The Caesar Coleslaw adds some great character to the sandwich. Caesar is one of the our favorite dressings around here these days. I had a little left over in the fridge, so I tossed it together with our shredded cabbage and BOOM! Best slaw I've ever had, hands-down.

BBQ Eggplant Sliders with Caesar Coleslaw
Caesar Coleslaw (recipe follows)
4 medium Italian eggplants
1/4 cup canola oil
1 tablespoon toasted sesame oil
2 tablespoons sherry vinegar
1/4 cup The Chubby Vegetarian's Signature Dry Rub
1 cup of your favorite BBQ sauce (warmed)
12 slider buns or dinner rolls
Make the Caesar Coleslaw according to the recipe and store in the fridge until ready to assemble the sliders. Preheat your outdoor grill to high. Prepare the eggplant by slicing each in half longways, then cuts slits in the flesh of the eggplant every 1/4 inch; cut through most of the flesh but not the skin.
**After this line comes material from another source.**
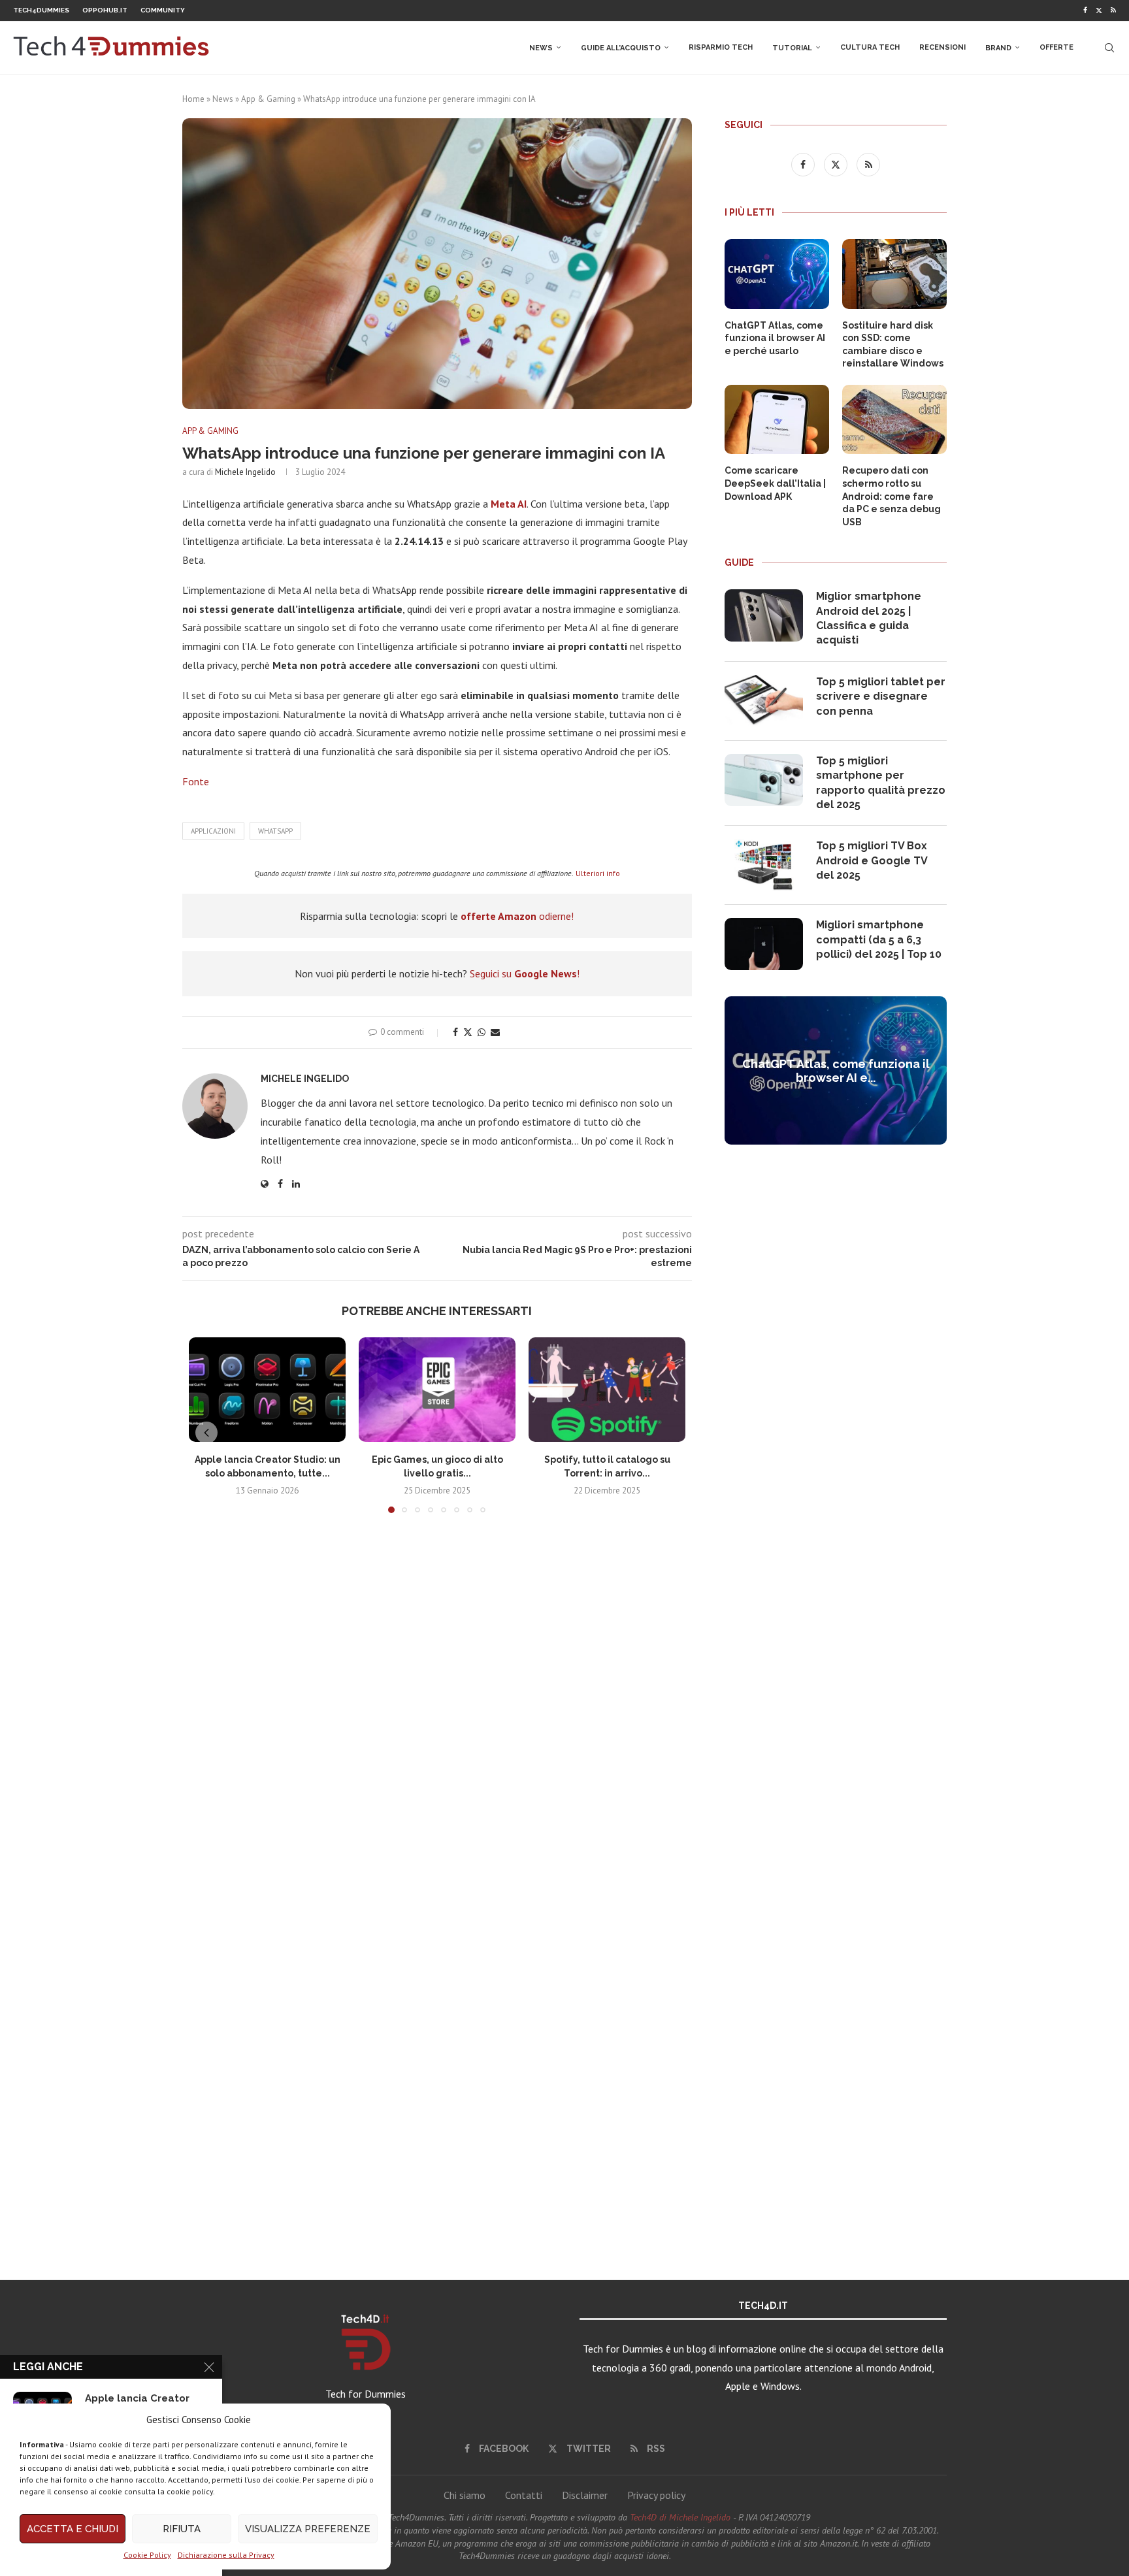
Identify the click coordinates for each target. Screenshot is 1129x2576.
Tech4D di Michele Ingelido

In a medium bowl whisk together the canola oil, sesame oil, and the vinegar. Drizzle each eggplant half with the oil and vinegar mixture. Apply The Chubby Vegetarian's Signature Dry Rub liberally to each eggplant.
Place eggplant skin-side-down on the hot grill* and close the lid for 20 minutes. Remove eggplant and tent with foil. Allow it to cool so that you are able to handle it. Using your hands, pull as much of the eggplant flesh away from the skin keeping the large strands intact. Discard the skin. Toss the eggplant with the warm BBQ sauce.
Assemble the sliders by splitting the buns and distributing the eggplant evenly among the 12 buns. Top each with about 1/8 cup of the Caesar Coleslaw and cap it off with the top bun. Serve with extra sauce, slaw, and napkins.
Caesar Coleslaw
1 medium head of green cabbage (finely shredded, about 7 cups)
juice of 1 lemon
1 tablespoon grainy mustard (like Zatarain's)
2 tablespoons mayonnaise
1 clove garlic (micro-planed or minced)
1 teaspoon vegan/vegetarian worcestershire sauce
1 teaspoon honey
1/2 cup grated parmigiano-reggiano cheese
Tabasco hot sauce (to taste)
Place shredded cabbage in a large bowl. In a small bowl, whisk together the mustard, mayonnaise, garlic, worcestershire, honey, and parmesan cheese. Add hot sauce to taste. Toss to incorporate. Set aside in the fridge until ready to use.
* This also works just as well in a 350 degree oven for 20 minutes.